WORK INSTRUCTIONS :: Copy out word for word the lines between the one holding "1104x740 pixels. At" and the one holding "I will point(227,589).", inclusive.
-=-=-=-=-
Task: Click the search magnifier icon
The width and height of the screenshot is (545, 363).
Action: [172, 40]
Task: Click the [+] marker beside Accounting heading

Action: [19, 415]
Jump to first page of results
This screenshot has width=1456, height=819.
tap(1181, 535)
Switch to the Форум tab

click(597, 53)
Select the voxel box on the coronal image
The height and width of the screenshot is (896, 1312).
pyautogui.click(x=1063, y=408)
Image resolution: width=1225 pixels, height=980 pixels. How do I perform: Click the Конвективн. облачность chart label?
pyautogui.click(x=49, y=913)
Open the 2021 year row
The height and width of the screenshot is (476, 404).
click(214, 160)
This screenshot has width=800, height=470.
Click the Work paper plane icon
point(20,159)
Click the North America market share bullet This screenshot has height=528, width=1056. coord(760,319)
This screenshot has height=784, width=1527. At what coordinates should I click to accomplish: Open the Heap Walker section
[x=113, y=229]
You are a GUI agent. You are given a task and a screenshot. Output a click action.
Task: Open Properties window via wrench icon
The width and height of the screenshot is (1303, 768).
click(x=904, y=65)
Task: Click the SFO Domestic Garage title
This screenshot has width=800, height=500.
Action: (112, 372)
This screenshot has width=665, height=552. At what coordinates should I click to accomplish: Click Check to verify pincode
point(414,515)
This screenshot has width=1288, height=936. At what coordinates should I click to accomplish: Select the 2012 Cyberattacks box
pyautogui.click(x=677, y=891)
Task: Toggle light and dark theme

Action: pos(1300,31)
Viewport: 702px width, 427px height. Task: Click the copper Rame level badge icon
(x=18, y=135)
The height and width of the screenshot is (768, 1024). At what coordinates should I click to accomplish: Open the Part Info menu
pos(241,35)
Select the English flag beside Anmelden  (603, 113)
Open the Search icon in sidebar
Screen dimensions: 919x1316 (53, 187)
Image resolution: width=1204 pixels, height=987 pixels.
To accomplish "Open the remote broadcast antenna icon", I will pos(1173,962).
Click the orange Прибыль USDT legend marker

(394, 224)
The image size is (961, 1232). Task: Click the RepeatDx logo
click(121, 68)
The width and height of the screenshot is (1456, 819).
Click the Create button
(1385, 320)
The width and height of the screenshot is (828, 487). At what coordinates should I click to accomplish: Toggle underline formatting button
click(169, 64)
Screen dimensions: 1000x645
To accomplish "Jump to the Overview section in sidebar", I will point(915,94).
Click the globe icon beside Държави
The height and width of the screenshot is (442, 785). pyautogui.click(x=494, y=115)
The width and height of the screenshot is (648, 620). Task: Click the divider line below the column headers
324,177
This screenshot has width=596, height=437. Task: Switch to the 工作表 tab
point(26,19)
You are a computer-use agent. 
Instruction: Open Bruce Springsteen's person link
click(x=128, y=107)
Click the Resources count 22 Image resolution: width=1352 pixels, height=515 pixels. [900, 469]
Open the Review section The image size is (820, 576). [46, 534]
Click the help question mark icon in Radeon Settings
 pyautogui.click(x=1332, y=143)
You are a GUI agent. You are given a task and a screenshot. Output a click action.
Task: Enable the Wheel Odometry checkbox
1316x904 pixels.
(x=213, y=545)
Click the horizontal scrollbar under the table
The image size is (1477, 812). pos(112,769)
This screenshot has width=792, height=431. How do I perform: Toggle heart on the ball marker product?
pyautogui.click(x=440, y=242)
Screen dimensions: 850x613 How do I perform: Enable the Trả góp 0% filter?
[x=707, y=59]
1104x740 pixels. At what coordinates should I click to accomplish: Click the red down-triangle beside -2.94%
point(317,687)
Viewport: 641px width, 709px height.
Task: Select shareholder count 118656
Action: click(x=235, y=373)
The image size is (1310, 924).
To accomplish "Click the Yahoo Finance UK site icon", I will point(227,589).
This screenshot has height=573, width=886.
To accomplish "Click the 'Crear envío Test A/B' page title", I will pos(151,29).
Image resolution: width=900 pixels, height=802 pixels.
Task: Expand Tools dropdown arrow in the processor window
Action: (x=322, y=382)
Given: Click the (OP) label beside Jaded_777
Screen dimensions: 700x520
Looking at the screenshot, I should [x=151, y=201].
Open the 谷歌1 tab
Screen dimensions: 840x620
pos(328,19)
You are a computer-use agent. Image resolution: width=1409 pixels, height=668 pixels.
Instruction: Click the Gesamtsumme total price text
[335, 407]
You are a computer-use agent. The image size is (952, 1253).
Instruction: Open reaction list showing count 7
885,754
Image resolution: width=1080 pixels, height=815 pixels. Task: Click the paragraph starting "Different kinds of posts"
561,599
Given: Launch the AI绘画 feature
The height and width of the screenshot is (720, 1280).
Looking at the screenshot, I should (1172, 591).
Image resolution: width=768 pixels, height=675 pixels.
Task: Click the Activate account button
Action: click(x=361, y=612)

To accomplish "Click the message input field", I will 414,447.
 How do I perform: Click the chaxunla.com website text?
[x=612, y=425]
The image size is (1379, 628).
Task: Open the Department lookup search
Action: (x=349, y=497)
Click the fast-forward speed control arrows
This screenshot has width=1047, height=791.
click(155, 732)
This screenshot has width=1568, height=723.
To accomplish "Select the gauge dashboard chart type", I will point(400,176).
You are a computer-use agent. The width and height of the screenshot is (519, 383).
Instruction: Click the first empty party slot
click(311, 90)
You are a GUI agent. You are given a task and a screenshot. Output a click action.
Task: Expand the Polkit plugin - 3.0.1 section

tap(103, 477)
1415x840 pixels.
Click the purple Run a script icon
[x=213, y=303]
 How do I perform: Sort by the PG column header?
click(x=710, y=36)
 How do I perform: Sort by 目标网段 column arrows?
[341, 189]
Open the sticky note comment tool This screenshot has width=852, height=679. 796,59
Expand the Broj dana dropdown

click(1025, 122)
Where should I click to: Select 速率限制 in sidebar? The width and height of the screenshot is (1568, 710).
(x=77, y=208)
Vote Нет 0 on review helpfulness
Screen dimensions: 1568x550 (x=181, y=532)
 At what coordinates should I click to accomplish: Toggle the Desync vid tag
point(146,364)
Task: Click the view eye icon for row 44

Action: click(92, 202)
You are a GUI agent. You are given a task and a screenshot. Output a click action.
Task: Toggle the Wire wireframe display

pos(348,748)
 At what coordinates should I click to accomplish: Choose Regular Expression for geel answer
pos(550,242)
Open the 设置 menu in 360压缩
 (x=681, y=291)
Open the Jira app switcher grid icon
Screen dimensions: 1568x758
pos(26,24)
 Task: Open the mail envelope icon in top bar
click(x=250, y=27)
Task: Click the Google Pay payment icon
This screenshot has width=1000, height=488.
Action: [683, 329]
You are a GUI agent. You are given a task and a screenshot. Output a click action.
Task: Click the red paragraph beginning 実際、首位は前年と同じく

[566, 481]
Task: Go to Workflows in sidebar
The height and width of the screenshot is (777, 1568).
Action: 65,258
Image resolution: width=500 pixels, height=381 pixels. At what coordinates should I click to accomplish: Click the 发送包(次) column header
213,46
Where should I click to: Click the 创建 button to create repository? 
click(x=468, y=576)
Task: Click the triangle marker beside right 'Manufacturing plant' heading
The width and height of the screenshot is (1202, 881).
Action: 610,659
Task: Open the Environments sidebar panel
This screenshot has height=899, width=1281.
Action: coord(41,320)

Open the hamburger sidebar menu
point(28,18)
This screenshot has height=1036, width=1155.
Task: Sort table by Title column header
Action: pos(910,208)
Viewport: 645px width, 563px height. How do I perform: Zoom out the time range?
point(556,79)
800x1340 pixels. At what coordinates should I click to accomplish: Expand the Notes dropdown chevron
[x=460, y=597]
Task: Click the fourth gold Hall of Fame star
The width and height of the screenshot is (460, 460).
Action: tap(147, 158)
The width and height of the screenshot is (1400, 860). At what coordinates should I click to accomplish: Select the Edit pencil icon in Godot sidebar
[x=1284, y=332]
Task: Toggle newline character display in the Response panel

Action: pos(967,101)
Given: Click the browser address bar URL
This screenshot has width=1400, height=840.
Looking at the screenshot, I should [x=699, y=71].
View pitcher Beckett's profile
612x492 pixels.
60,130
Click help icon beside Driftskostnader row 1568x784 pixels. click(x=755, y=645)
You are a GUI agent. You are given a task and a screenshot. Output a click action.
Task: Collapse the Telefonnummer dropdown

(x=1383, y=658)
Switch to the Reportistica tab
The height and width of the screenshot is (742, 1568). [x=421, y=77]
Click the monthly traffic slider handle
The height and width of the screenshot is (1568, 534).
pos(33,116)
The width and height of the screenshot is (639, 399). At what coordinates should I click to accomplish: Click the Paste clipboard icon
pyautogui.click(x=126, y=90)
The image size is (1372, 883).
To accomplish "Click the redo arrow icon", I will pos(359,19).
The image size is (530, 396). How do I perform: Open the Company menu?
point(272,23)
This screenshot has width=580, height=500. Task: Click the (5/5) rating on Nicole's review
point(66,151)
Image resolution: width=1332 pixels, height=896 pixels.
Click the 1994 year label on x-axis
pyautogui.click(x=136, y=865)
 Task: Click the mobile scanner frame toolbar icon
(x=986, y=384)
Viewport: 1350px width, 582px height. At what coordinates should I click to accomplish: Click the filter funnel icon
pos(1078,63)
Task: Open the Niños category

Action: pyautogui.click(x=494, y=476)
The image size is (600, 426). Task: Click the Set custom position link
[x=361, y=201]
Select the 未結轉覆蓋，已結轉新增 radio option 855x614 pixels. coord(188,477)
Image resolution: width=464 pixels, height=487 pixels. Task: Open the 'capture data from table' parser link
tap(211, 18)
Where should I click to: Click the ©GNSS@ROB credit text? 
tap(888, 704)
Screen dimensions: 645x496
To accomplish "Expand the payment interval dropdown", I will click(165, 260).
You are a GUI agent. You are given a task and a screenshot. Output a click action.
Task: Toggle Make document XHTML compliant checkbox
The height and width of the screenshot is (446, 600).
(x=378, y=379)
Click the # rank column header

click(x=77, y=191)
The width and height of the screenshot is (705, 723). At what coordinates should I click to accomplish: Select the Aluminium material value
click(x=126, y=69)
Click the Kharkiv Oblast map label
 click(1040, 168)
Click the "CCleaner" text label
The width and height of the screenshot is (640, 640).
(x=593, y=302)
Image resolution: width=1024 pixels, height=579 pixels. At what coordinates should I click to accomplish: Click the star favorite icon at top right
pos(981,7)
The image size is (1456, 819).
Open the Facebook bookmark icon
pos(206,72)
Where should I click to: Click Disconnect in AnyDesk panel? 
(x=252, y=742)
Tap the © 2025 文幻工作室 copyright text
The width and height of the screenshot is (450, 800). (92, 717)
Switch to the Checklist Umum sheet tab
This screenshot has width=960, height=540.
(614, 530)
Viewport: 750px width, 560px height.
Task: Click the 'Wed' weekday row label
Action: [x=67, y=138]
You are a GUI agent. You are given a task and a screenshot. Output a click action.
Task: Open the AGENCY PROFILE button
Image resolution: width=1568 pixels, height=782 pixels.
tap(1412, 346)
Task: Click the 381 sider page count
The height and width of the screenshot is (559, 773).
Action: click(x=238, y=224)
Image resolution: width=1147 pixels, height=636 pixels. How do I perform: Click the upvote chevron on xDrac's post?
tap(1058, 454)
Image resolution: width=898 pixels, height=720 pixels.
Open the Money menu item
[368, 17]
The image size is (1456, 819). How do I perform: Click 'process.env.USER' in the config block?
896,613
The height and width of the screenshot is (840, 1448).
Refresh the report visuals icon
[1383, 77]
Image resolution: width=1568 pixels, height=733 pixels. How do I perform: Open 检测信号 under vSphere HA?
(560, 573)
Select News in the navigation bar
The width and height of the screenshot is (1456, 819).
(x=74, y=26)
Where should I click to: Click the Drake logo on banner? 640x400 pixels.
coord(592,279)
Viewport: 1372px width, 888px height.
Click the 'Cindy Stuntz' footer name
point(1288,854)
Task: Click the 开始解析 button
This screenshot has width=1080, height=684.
-=-=-=-=-
EXERCISE SOLUTION ::
1104x740 pixels. At what coordinates should I click to accomplish: Click the red down-triangle beside -2.94%
point(317,687)
Viewport: 641px width, 709px height.
Task: Select shareholder count 118656
Action: click(x=235, y=373)
The image size is (1310, 924).
To accomplish "Click the Yahoo Finance UK site icon", I will point(227,589).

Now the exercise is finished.